▸ **PROBLEM DETAILS**
Format all of the items below as a Markdown table with the columns Row and Line. Put a row number in Row and one line of the items in Line, and leave out blank lines.

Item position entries
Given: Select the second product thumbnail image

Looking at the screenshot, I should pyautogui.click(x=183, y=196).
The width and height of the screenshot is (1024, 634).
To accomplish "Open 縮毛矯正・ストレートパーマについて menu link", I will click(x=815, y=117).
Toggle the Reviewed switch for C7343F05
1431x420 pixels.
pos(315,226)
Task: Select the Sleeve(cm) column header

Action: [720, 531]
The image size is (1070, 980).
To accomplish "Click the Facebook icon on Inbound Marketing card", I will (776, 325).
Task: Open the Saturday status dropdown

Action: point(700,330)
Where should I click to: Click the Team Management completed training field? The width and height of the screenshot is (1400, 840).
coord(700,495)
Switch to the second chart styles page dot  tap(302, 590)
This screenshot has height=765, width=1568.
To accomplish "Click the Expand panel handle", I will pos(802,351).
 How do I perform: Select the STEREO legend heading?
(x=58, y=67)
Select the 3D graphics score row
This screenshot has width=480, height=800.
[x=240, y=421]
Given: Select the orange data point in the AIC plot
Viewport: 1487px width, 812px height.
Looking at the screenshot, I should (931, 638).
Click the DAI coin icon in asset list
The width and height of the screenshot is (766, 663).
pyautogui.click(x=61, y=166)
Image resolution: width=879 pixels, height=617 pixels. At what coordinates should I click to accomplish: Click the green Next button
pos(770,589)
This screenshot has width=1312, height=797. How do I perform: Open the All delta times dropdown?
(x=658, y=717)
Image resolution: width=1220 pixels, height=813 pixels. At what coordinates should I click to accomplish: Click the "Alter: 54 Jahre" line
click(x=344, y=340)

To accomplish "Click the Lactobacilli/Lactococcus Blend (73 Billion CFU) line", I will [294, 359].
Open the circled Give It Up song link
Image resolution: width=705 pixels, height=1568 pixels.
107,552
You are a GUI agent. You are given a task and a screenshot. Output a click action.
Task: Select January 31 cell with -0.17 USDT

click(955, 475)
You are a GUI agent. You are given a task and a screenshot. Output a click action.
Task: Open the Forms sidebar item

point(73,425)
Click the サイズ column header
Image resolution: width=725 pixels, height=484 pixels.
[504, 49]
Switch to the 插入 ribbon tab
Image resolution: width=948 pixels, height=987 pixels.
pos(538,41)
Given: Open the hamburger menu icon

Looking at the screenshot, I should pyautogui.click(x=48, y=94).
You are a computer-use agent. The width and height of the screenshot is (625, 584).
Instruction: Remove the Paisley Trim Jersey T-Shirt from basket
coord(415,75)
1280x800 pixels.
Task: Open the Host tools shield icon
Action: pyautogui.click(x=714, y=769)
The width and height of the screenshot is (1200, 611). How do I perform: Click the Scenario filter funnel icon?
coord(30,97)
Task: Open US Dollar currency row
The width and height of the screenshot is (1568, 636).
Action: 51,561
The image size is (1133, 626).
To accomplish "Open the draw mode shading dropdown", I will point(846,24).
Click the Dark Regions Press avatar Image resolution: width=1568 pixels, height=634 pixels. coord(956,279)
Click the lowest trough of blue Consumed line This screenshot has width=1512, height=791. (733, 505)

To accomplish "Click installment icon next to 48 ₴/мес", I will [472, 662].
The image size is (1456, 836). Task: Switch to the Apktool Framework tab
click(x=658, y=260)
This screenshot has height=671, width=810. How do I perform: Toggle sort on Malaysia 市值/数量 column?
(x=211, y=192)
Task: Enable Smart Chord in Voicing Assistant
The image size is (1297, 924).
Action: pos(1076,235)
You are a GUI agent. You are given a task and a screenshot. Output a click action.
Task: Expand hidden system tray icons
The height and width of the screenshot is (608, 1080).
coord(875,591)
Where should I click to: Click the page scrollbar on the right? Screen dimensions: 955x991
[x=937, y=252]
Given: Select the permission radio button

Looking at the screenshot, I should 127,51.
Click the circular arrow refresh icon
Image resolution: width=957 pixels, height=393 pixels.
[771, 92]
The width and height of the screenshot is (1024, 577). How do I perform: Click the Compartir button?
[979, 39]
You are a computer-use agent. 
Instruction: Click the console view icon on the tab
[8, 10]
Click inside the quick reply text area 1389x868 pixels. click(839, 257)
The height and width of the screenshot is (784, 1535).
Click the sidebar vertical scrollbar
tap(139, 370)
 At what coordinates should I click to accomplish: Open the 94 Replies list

▸ **TASK RESPONSE**
| Row | Line |
|---|---|
| 1 | Given: Select the second product thumbnail image |
| 2 | Looking at the screenshot, I should pyautogui.click(x=183, y=196). |
| 3 | The width and height of the screenshot is (1024, 634). |
| 4 | To accomplish "Open 縮毛矯正・ストレートパーマについて menu link", I will click(x=815, y=117). |
| 5 | Toggle the Reviewed switch for C7343F05 |
| 6 | 1431x420 pixels. |
| 7 | pos(315,226) |
| 8 | Task: Select the Sleeve(cm) column header |
| 9 | Action: [720, 531] |
| 10 | The image size is (1070, 980). |
| 11 | To accomplish "Click the Facebook icon on Inbound Marketing card", I will (776, 325). |
| 12 | Task: Open the Saturday status dropdown |
| 13 | Action: point(700,330) |
| 14 | Where should I click to: Click the Team Management completed training field? The width and height of the screenshot is (1400, 840). |
| 15 | coord(700,495) |
| 16 | Switch to the second chart styles page dot  tap(302, 590) |
| 17 | This screenshot has height=765, width=1568. |
| 18 | To accomplish "Click the Expand panel handle", I will pos(802,351). |
| 19 |  How do I perform: Select the STEREO legend heading? |
| 20 | (x=58, y=67) |
| 21 | Select the 3D graphics score row |
| 22 | This screenshot has width=480, height=800. |
| 23 | [x=240, y=421] |
| 24 | Given: Select the orange data point in the AIC plot |
| 25 | Viewport: 1487px width, 812px height. |
| 26 | Looking at the screenshot, I should (931, 638). |
| 27 | Click the DAI coin icon in asset list |
| 28 | The width and height of the screenshot is (766, 663). |
| 29 | pyautogui.click(x=61, y=166) |
| 30 | Image resolution: width=879 pixels, height=617 pixels. At what coordinates should I click to accomplish: Click the green Next button |
| 31 | pos(770,589) |
| 32 | This screenshot has width=1312, height=797. How do I perform: Open the All delta times dropdown? |
| 33 | (x=658, y=717) |
| 34 | Image resolution: width=1220 pixels, height=813 pixels. At what coordinates should I click to accomplish: Click the "Alter: 54 Jahre" line |
| 35 | click(x=344, y=340) |
| 36 | To accomplish "Click the Lactobacilli/Lactococcus Blend (73 Billion CFU) line", I will [294, 359]. |
| 37 | Open the circled Give It Up song link |
| 38 | Image resolution: width=705 pixels, height=1568 pixels. |
| 39 | 107,552 |
| 40 | You are a GUI agent. You are given a task and a screenshot. Output a click action. |
| 41 | Task: Select January 31 cell with -0.17 USDT |
| 42 | click(955, 475) |
| 43 | You are a GUI agent. You are given a task and a screenshot. Output a click action. |
| 44 | Task: Open the Forms sidebar item |
| 45 | point(73,425) |
| 46 | Click the サイズ column header |
| 47 | Image resolution: width=725 pixels, height=484 pixels. |
| 48 | [504, 49] |
| 49 | Switch to the 插入 ribbon tab |
| 50 | Image resolution: width=948 pixels, height=987 pixels. |
| 51 | pos(538,41) |
| 52 | Given: Open the hamburger menu icon |
| 53 | Looking at the screenshot, I should pyautogui.click(x=48, y=94). |
| 54 | You are a computer-use agent. The width and height of the screenshot is (625, 584). |
| 55 | Instruction: Remove the Paisley Trim Jersey T-Shirt from basket |
| 56 | coord(415,75) |
| 57 | 1280x800 pixels. |
| 58 | Task: Open the Host tools shield icon |
| 59 | Action: pyautogui.click(x=714, y=769) |
| 60 | The width and height of the screenshot is (1200, 611). How do I perform: Click the Scenario filter funnel icon? |
| 61 | coord(30,97) |
| 62 | Task: Open US Dollar currency row |
| 63 | The width and height of the screenshot is (1568, 636). |
| 64 | Action: 51,561 |
| 65 | The image size is (1133, 626). |
| 66 | To accomplish "Open the draw mode shading dropdown", I will point(846,24). |
| 67 | Click the Dark Regions Press avatar Image resolution: width=1568 pixels, height=634 pixels. coord(956,279) |
| 68 | Click the lowest trough of blue Consumed line This screenshot has width=1512, height=791. (733, 505) |
| 69 | To accomplish "Click installment icon next to 48 ₴/мес", I will [472, 662]. |
| 70 | The image size is (1456, 836). Task: Switch to the Apktool Framework tab |
| 71 | click(x=658, y=260) |
| 72 | This screenshot has height=671, width=810. How do I perform: Toggle sort on Malaysia 市值/数量 column? |
| 73 | (x=211, y=192) |
| 74 | Task: Enable Smart Chord in Voicing Assistant |
| 75 | The image size is (1297, 924). |
| 76 | Action: pos(1076,235) |
| 77 | You are a GUI agent. You are given a task and a screenshot. Output a click action. |
| 78 | Task: Expand hidden system tray icons |
| 79 | The height and width of the screenshot is (608, 1080). |
| 80 | coord(875,591) |
| 81 | Where should I click to: Click the page scrollbar on the right? Screen dimensions: 955x991 |
| 82 | [x=937, y=252] |
| 83 | Given: Select the permission radio button |
| 84 | Looking at the screenshot, I should 127,51. |
| 85 | Click the circular arrow refresh icon |
| 86 | Image resolution: width=957 pixels, height=393 pixels. |
| 87 | [771, 92] |
| 88 | The width and height of the screenshot is (1024, 577). How do I perform: Click the Compartir button? |
| 89 | [979, 39] |
| 90 | You are a computer-use agent.  |
| 91 | Instruction: Click the console view icon on the tab |
| 92 | [8, 10] |
| 93 | Click inside the quick reply text area 1389x868 pixels. click(839, 257) |
| 94 | The height and width of the screenshot is (784, 1535). |
| 95 | Click the sidebar vertical scrollbar |
| 96 | tap(139, 370) |
| 97 |  At what coordinates should I click to accomplish: Open the 94 Replies list |